Em publicação em inglês, Eduardo associou a decisão judicial ao cenário eleitoral brasileiro. “Se em um país inteiro apenas um prisioneiro for proibido de se comunicar com seu filho e candidato à presidência por razões políticas, essa eleição não deveria, antecipadamente, ser reconhecida como democrática pelos países livres”, afirmou.

Na sequência, o ex-deputado escreveu: “A sanção Magnitsky contra o ministro do Supremo Tribunal Federal do Brasil, Alexandre de Moraes, deve ser restabelecida”.

A medida citada por Eduardo havia sido aplicada pelos Estados Unidos contra Moraes em julho de 2025, mas acabou revogada em dezembro do mesmo ano.

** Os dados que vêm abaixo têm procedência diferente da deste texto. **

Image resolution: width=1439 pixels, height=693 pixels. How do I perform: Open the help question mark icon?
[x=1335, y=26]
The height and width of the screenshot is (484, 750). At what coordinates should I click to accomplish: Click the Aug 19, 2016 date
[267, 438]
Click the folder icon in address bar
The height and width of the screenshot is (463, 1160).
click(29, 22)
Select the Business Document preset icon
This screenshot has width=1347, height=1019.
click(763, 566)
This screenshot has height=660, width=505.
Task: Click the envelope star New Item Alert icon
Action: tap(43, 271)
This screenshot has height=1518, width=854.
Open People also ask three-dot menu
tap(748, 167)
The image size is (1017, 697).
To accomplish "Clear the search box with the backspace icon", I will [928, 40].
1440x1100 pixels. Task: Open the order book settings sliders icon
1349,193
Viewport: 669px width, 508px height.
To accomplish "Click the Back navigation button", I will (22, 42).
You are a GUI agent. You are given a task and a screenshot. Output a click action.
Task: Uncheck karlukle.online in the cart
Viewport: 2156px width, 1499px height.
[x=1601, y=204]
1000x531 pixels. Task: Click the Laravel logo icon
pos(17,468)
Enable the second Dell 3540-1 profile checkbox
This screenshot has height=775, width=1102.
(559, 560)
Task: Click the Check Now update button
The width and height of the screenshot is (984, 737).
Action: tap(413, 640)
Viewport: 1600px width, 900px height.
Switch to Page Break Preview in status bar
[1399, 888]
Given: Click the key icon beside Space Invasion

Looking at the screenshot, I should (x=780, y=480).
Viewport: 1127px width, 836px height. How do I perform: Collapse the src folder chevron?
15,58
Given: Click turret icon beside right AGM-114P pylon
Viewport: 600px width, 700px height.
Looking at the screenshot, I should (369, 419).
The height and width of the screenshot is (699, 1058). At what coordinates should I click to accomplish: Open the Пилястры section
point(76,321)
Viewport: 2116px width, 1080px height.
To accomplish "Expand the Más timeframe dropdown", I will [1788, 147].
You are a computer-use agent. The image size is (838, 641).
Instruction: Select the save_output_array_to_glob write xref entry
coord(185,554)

A manifestação foi divulgada poucas horas após a decisão de Alexandre de Moraes, que também determinou que a defesa de Jair Bolsonaro apresente esclarecimentos sobre uma carta escrita pelo ex-presidente e publicada nas redes sociais de Flávio Bolsonaro.

Sem anúncio no momento

No documento, Bolsonaro reafirma a candidatura presidencial de Flávio, defende a união da direita e apresenta o senador como seu “porta-voz”. Na avaliação do ministro, há indícios de possível descumprimento das medidas cautelares impostas ao ex-presidente no regime de prisão domiciliar humanitária.